Stake Presidency Message

Coffee and Discipleship

Pres Wen
President Wen

Growing up in a non-member household, I became familiar early on with a power word and its practical use: percolate. Yes, my parents would occasionally ask me to make coffee for them. I learned that if I’d just turn on the right level of heat and let the content of the pot percolate, the full essence of the grounds will be released into the drink. And interestingly, I also learned that just mixing the grounds with boiling water would not do the job.

In life, the brewing (another word sometimes unfairly owned by the world) process can go unaided and take a long time. It’s not an unusual experience for me to suddenly realize one day that a doctrine or teaching of the gospel I learned (but didn’t instill into my heart) many years ago is really, really true, or that it could have solved a big problem, or circumvented some.

If only I had percolated or brewed more often or more intentionally!

Now, those two words are not in the scriptures. But an even more potent word is.

Without this word or practice in our life, we could have a testimony, be going to church every week, going to seminary every day, and even go through the motions of prayer and scripture reading and still not be releasing the essence of the gospel into our living. The truths we learned would be unprocessed—like an uncut diamond that has little brilliance and limited value.

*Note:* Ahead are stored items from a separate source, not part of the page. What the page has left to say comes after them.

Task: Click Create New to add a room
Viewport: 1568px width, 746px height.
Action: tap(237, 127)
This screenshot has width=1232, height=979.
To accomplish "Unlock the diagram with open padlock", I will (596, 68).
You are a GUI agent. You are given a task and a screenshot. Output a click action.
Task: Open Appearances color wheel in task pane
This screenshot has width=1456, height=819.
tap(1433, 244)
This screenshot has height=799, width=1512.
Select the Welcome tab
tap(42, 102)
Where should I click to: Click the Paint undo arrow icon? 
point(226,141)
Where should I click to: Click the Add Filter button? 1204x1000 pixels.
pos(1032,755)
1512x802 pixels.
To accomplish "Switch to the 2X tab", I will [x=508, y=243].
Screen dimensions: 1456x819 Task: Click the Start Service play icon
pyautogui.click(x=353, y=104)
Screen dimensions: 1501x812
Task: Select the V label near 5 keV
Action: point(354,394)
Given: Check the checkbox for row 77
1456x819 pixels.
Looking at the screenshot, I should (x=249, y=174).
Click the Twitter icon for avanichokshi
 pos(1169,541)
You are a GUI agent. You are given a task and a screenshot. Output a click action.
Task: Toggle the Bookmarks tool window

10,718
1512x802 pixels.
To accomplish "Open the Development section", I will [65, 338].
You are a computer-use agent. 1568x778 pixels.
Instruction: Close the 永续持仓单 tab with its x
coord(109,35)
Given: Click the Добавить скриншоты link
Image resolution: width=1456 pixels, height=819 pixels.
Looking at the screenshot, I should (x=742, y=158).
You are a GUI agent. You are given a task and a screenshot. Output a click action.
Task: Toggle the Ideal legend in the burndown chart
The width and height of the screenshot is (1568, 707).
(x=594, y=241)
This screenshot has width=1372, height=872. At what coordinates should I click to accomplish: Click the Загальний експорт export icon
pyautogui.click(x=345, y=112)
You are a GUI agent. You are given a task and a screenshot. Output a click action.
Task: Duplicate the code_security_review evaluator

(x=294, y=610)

It is the thing Moroni asked us to do when we first receive the Book of Mormon (Moroni 10:3); it is the thing the Lord commanded His congregation to do at the end of His sermon (3 Ne 17:3). It is — Ponder.

Pondering in the gospel … pondering in the Spirit is much more than deep thinking because it is deep thinking and deep listening under the power of the Holy Ghost. While I believe heaven is always eager to teach us, our constant motion often keeps us from hearing. I believe when the Spirit sees one of us pausing to ponder, He sees a soul poised to partake. And He will provide.

Oh, that I had pondered more. Unexamined truths are good only for an unexamined life.

And if I could do one thing over, I would be much less concerned with powering through the scriptures with my children than with pondering the scriptures with them. I’ve come to see that truths ingested do not equate truths digested. And that precepts not pondered often cannot be used at life’s testing points.

Our new curriculums are full of invitations for us to pause and ponder. They are not so much about teaching us more doctrines as connecting doctrines with our lives. Through pondering, what entered our mind may then travel to our heart, and then our hands and feet.

Let us be habitual ponderers (like Nephi, 2 Nephi 4:15-16). A richer drink doesn’t allure us. But a richer life and a deeper discipleship do.